◆ **TEXT PASSAGE**:
*****

Re: [PATCH v6 1/2] ACPI / APEI: Add support to notify the vendor specific HW errors

From: Borislav Petkov
Date: Fri Mar 27 2020 - 14:22:23 EST


On Wed, Mar 25, 2020 at 04:42:22PM +0000, Shiju Jose wrote:
> Presently APEI does not support reporting the vendor specific
> HW errors, received in the vendor defined table entries, to the
> vendor drivers for any recovery.
>
> This patch adds the support to register and unregister the

Avoid having "This patch" or "This commit" in the commit message. It is
tautologically useless.

Also, do

$ git grep 'This patch' Documentation/process

for more details.

> error handling function for the vendor specific HW errors and
> notify the registered kernel driver.

*****

◆ **DATA SEGMENT**:

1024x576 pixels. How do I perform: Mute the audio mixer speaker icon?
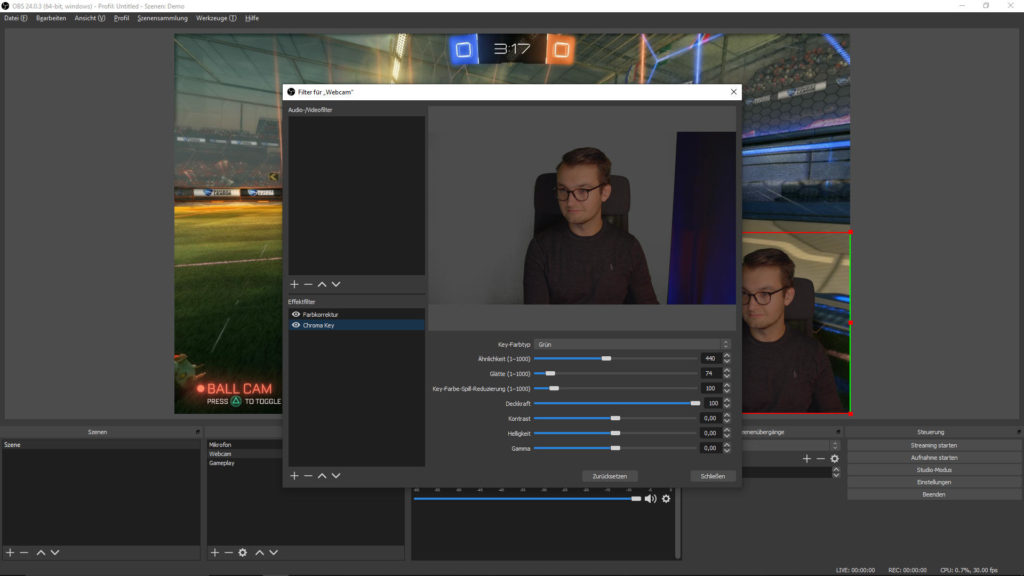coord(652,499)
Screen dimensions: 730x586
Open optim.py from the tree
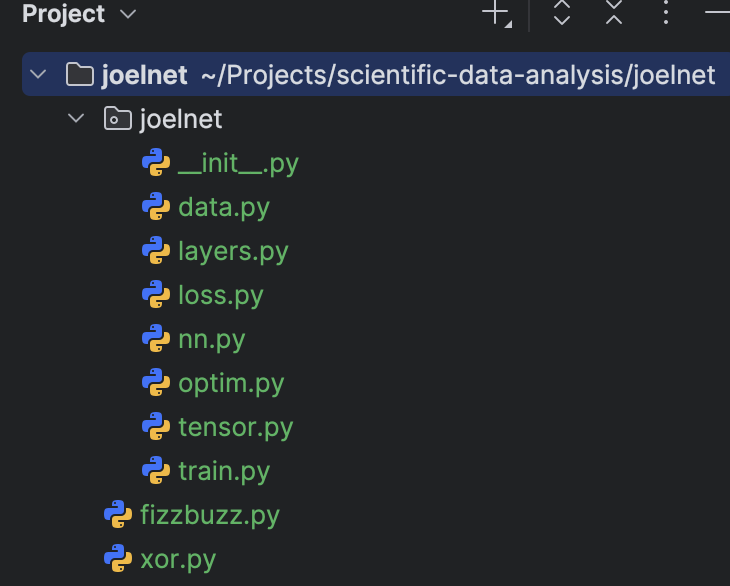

*****

◆ **WORK TO COMPLETE**:
**1.** Answer these questions about the mailing list reply:
(a) Who sent the reply, and on what date?
(b) According to the quoted message, what does APEI presently not support?
(c) What command does the reply suggest running for more details?
**2.** Reproduce the part of the mailing list reply between "On Wed, Mar" and "for any recovery.", inclusive.

◆ **SOLUTIONS TO THE EXERCISE**:
**1.**
(a) Borislav Petkov sent it on Fri Mar 27 2020.
(b) APEI does not support reporting the vendor specific HW errors, received in the vendor defined table entries, to the vendor drivers for any recovery.
(c) $ git grep 'This patch' Documentation/process

**2.**
On Wed, Mar 25, 2020 at 04:42:22PM +0000, Shiju Jose wrote:
> Presently APEI does not support reporting the vendor specific
> HW errors, received in the vendor defined table entries, to the
> vendor drivers for any recovery.